Eu morava na Rua Cachambi e, algumas
vezes, não muitas, armavam um circo na esquina da Rua Itamaracá com a Avenida
Suburbana, onde era um campo de futebol e hoje é um posto de gasolina. Do circo,
eu só via a lona, ou no chão, ou já armada; porém, um parque de diversões nunca
montaram lá, nem em outro lugar da circunvizinhança. De circo, já me bastavam o
Arrelia e, principalmente, o Carequinha, mas eu queria mesmo era girar numa
roda-gigante, ou viajar num caminho tortuoso em uma velocidade alucinante, ou
seja, andar na montanha russa.
O tempo passou e não foi possível.
Então, veio o dia em que se programou um passeio para as crianças num parque de
diversões, o Play Center, erguido na Barra da Tijuca e eu fui convidado,
com uns 30 anos de atraso.
A minha infância foi uma viagem no
quarto, como naquela inspirada quadrinha do Carlos Drummond de Andrade: “Vida
vidinha/ De cabotagem/ Roda no quarto/ Foi a viagem.” A infância da geração que
nos seguiu, podemos dizer que já era de
longo curso, pois se viajava do Cachambi à Barra da Tijuca.
Assim, saíram dois carros para esse
bairro; o do meu cunhando, conduzindo a mim, a minha irmã e a filha dos dois,
Luciana, e o do cunhado da minha cunhada, que levava a mulher e a filha
Roberta.
Chegamos, e, no meio de toda aquela
agitação de pais e filhos, eu sentia com intensidade o que perdi, quando
garoto. Eu via, ao mesmo tempo, um local de divertimento nas proporções
daqueles que apareciam nos filmes de Hollywood.
Bem, a petizada reinava absoluta lá,
aos pais e aos tios cabia apenas o papel de servi-las. Eis que chegou o momento
de as duas meninas passarem do carrossel para a roda-gigante. Ambas não
passavam dos 5 anos de idade e se impunha que um de nós, adulto, dividisse a
cadeira com elas; apresentei-me como voluntário dissimulando o meu entusiasmo
de, enfim, realizar um sonho de menino. E lá fui eu.
Caramba, como aquilo era alto! Quando
chegamos ao Everest, ou seja, ao ponto culminante da primeira volta, olhei para
baixo tentando divisar os pais da minha sobrinha e da sua coleguinha, mas não
consegui: todos pareciam habitantes de Lilliput. Que ninguém nos leia: senti
medo. Mas o pior estava para vir: as paradas espaçadas para o desembarque dos
passageiros cujo tempo de viagem chegava ao fim. Quanto isso acontecia com a
nossa cadeira lá no pico mais elevado ou próximo dele, meu coração saltava na
garganta, pois, para aumentar a minha tortura, aquilo sadicamente
balançava. Quem viu o James Stewart no
filme “Um Corpo Que Cai”, de Alfred Hitchcock, terá uma ideia do que eu senti,
embora não haja rodas-gigantes na história desse filme.

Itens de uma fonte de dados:

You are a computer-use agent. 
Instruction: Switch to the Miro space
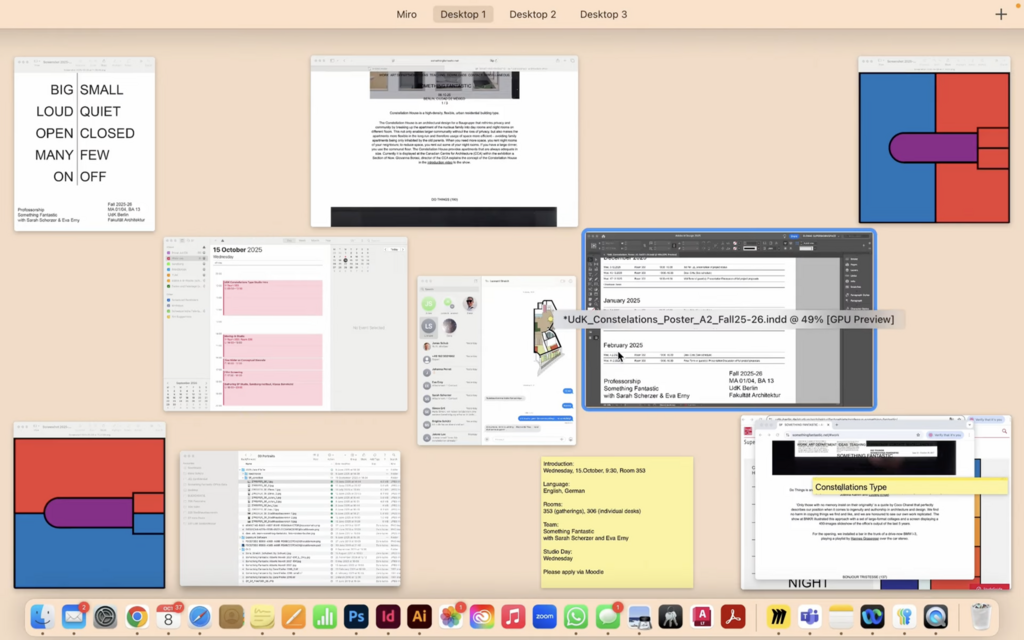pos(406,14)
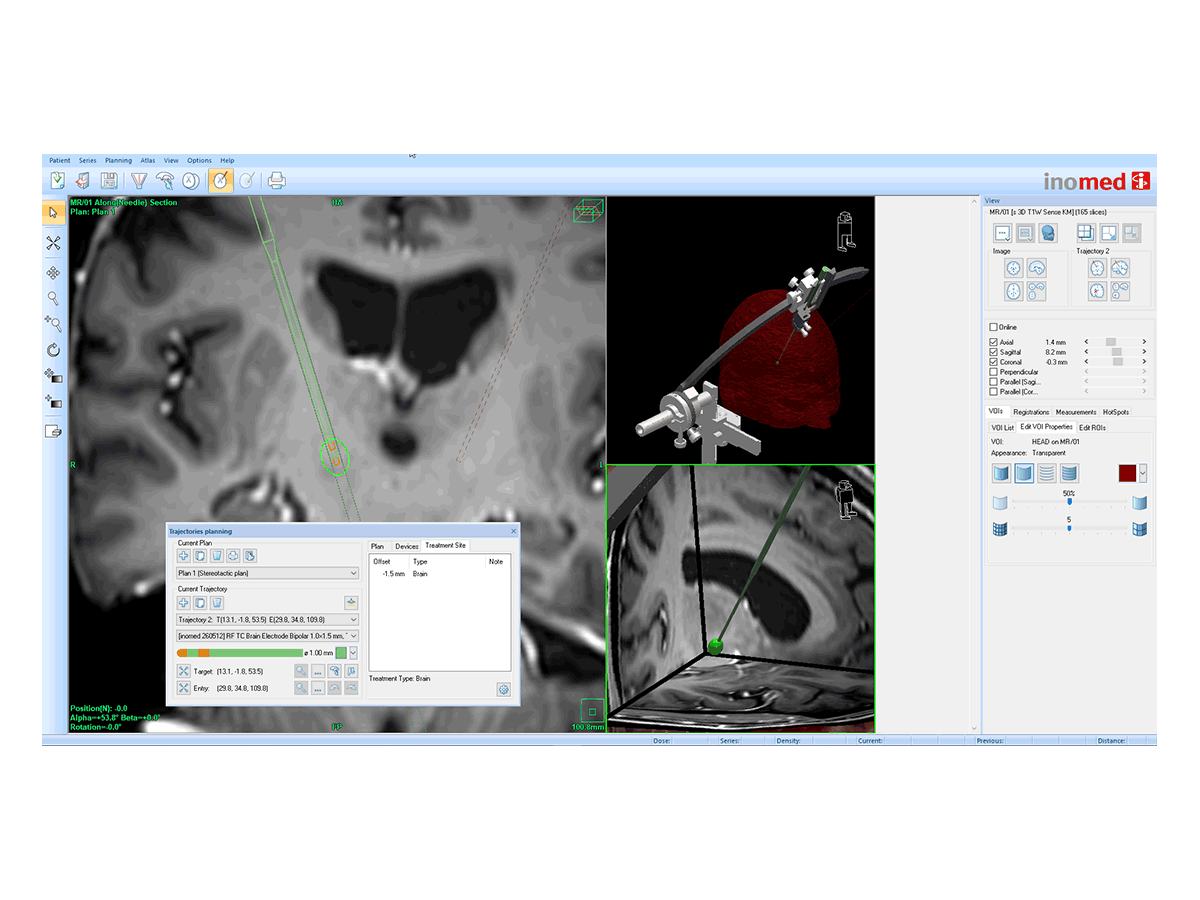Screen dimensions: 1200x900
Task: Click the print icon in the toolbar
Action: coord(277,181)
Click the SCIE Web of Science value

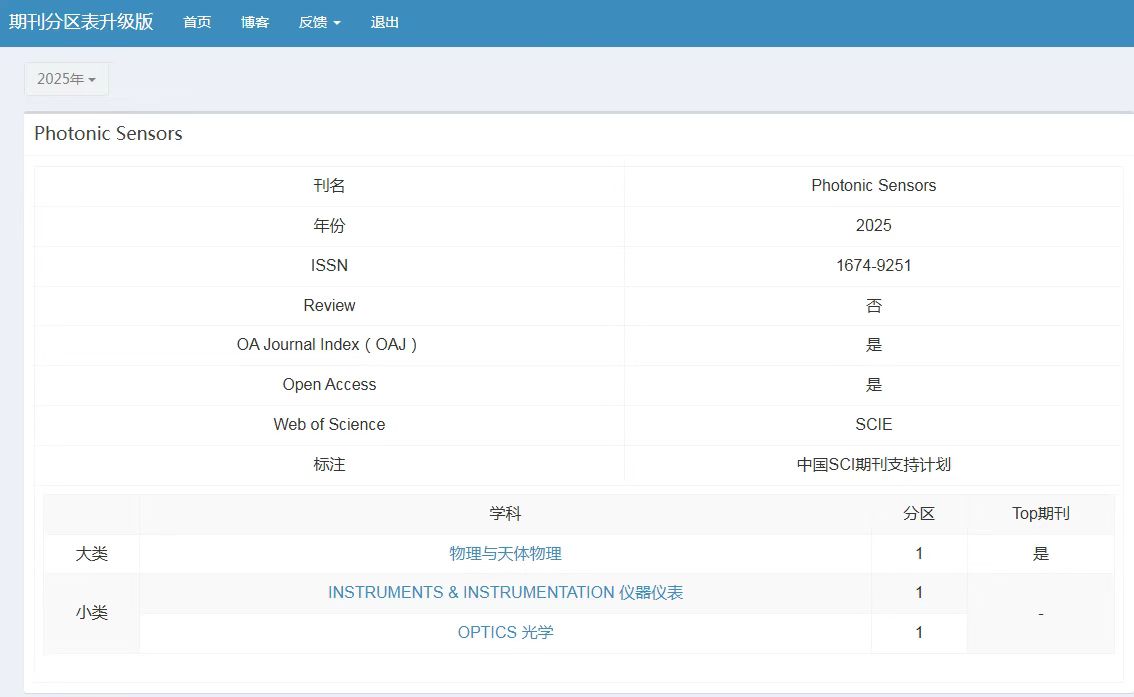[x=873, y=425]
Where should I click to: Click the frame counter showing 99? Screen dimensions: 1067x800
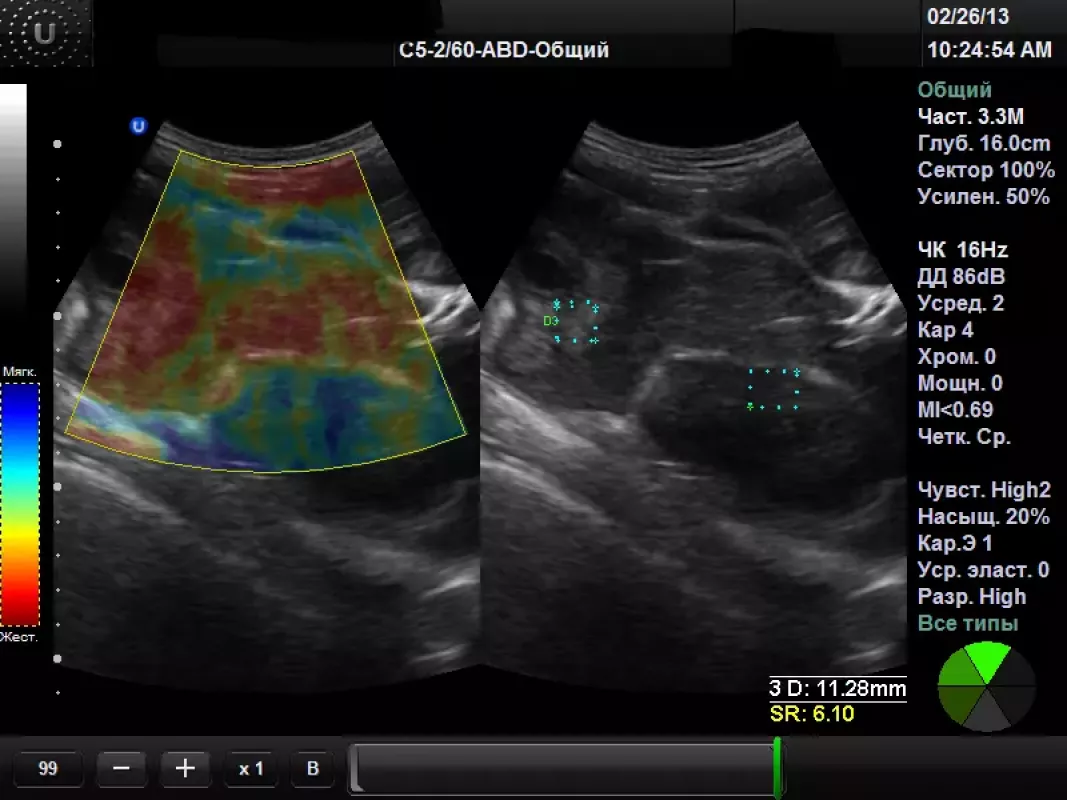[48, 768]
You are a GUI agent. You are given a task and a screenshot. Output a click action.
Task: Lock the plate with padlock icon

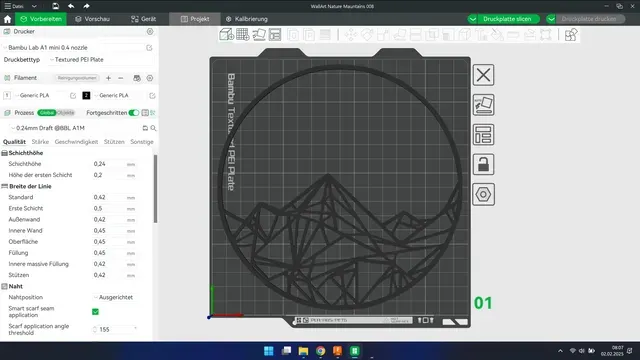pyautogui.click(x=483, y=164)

### Tarefas a cumprir
1. Na listagem, comece na linha que contém "Where should I" e pare ao fim da listagem, com as duas pontas incluídas. Reproduza essas linhas com os pedidos, deslocando em -99 cada número das coordenadas dadas como resposta (os pedidos ficam intactos) e sem as imagens.
2. Prolongue o relato sobre o passeio ao parque de diversões a partir do ponto em que ele para.

### Resultados por tarefa
1.
Where should I click to: Click the frame counter showing 99? Screen dimensions: 1067x800
[-51, 669]
You are a GUI agent. You are given a task and a screenshot. Output a click action.
Task: Lock the plate with padlock icon

pyautogui.click(x=384, y=65)

2.
Enquanto eu sofria, Luciana e Roberta,
separadas pelo meu corpo, como se estivessem com os pés no chão, faziam
projetos esfuziantes de alegria:
-Depois, vamos ao trem-fantasma.
Provavelmente, se eu tivesse a idade
delas, estaria com a mesma alegria. - imaginei.
Depois de um século, veio a nossa hora
de desembarcar. As duas saltaram ratificando que, agora, iriam para o
trem-fantasma, enquanto eu me restabelecia.
Transcorreu meia-hora e a minha irmã me
pediu que a acompanhasse num brinquedo que me pareceu uma montanha-russa, mas
ela me garantiu que não, que o percurso era bem menos alucinante. Da mesma
maneira que eu, ela não desfrutou esses divertimentos quando pequena e, por
isso, depois de considerar que não haveria problema de acrofobia, eu a
acompanhei.
Se esse é menos alucinante, como será a
montanha russa de verdade?... Saí daquilo com as pernas bambas, ela também.
Éramos como dois bêbados, apoiando-se um no outro.
Realizar sonhos da infância pode ser
muito assustador. - foi a minha conclusão quando voltávamos para casa.
TELEFONE
– O único ser vivo que eu conheci, na minha primeira infância, proprietária
de um telefone, foi a minha avó. Filha de um coronel que lutara na Guerra do
Paraguai, recebia uma pensão que, mesmo dividida com a irmã, lhe dava
oportunidade única na nossa família de fruir esses luxos.
O seu telefone era tão raro, no mundo
em que eu estava circunscrito, que o seu número não se apaga da minha memória:
487688. Por isso, quando, em 1961,
assisti ao filme “Absolutamente Certo”, no Cine Mascote, achei natural que um
personagem soubesse de cor toda a lista telefônica. Como eram seis algarismos,
naquele tempo, um aluno de matemática do ginasial calcularia em um milhão o
número de combinações possíveis de telefone – valor inteiramente factível de ser memorizado num
enredo cinematográfico.
Quando a minha mãe esteve com a vida
por um fio, na maternidade, em 1957, a família, aflita, girava em volta do
487688 para dar e receber notícias. O mesmo aconteceu com um primo meu,
acidentado, que, infelizmente, não teve o mesmo final feliz. A invenção de Graham
Bell ou de Antonio Meucci, segundos os italianos, ficou, então, no meu
imaginário, ligado a momentos traumáticos.
No prédio de seis apartamentos onde
morei, ninguém possuía telefone; depois, quando nos mudamos para a vila da Rua
São Gabriel, onde havia 24 casas, não me lembro de ninguém que tivesse um, mas
não afirmo, com certeza, que não existia, pois, naquela altura da minha
adolescência, eu já não lhe dava a menor importância.
Quando nos transferimos para a Rua
Chaves Pinheiro, já estávamos na metade da década de 60 e a quantidade desse
aparelho de telecomunicação nas casas cresceu, mas longe da proporção dos
países adiantados economicamente.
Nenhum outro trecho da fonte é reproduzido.